The moviegoers
When you are relaxing and shopping for books on the South Side of Chicago, as Ereck and I were Saturday afternoon, and you suddenly realize that Andrei Tarkovsky's three hour and 41 minute epic Andrey Rublyov is playing that night at the Gene Siskel Film Center, in the Loop -- well, you go.
My mistake was in misreading the showtime. I thought it was 6:30. So we sprinted downtown, hampered by the fact that I drive a pickup truck and am therefore banished from Lake Shore Drive. We struggled to park amid festival traffic, and then in the interest of time ate a rushed, largely uninspired dinner at a Corner Bakery. It's a shame to dine at a chain in the great culinary capital that is Chicago. But we were out of options.
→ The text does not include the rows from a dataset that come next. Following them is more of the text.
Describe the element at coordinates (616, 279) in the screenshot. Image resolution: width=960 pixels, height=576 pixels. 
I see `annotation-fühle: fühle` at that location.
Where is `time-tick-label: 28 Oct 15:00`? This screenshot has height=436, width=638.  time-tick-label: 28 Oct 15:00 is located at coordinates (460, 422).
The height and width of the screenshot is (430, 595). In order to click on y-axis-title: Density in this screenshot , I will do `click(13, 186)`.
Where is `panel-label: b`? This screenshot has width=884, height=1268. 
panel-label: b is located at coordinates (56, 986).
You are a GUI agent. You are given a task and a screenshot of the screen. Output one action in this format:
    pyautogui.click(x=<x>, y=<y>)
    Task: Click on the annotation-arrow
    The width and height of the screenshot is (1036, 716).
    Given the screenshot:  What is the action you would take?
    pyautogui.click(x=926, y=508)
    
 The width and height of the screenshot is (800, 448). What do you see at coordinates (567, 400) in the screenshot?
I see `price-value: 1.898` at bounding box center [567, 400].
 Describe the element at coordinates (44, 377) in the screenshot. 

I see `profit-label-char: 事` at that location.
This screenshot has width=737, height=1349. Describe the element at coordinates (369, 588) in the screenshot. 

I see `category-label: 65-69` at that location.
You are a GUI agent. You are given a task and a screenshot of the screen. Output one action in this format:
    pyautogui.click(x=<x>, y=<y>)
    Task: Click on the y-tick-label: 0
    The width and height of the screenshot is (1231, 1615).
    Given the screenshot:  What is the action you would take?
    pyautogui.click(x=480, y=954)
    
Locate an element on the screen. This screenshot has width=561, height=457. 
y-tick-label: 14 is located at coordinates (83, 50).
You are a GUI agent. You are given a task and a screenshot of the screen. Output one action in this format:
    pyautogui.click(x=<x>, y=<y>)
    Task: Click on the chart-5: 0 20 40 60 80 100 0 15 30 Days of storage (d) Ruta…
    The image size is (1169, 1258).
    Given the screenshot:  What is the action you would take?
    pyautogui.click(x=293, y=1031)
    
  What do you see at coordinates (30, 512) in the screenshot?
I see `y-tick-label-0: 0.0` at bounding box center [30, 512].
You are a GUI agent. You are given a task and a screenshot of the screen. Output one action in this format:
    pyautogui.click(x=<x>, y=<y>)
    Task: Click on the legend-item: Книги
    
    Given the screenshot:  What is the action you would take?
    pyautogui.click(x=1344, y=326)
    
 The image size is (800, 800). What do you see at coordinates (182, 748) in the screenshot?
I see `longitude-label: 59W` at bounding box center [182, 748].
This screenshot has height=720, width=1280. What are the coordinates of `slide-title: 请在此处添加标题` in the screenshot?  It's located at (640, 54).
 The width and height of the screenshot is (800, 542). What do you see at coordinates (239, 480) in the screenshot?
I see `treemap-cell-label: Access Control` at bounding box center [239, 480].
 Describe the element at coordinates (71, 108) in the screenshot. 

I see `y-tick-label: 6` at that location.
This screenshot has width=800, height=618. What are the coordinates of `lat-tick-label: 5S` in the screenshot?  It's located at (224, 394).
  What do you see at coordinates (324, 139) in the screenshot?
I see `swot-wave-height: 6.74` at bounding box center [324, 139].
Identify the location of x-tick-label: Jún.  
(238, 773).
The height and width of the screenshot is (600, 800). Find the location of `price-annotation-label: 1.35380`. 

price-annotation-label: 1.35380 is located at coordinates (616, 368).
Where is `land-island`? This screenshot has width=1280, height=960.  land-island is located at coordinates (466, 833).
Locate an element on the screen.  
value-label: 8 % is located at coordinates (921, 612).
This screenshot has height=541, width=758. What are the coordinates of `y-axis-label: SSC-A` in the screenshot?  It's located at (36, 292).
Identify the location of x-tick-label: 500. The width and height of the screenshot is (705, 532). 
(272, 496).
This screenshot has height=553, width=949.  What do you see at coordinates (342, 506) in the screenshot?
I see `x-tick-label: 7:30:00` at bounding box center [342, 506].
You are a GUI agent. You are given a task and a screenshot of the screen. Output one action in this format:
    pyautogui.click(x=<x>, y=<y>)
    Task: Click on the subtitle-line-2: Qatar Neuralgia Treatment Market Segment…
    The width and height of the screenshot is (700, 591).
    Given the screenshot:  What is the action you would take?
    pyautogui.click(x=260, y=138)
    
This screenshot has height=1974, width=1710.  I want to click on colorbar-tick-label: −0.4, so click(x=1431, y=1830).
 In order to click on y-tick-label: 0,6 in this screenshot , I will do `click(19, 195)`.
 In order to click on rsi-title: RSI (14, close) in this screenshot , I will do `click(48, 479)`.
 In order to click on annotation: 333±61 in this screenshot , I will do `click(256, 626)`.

Then we hurried to the theater, where the snide young box office attendant (is there any other kind at an art house?) informed me that the film started at 7:30. He did so by wordlessly hooking his thumb in the general direction of the showtimes posted on the wall. We morosely killed an hour at the Borders down the block.
But never mind. The film was awesome, in an older sense of that word, and the filmgoing experience was wonderful. I dread going to films in Madison because the audiences are consistently nattering and awful, even at the estimable Cinematheque. The Film Center audience was reverent, respectful, silent.
Before the movie I noted with satisfaction that many of our fellow filmgoers had arrived alone, and were reading books before the lights went down. That's my kind of audience.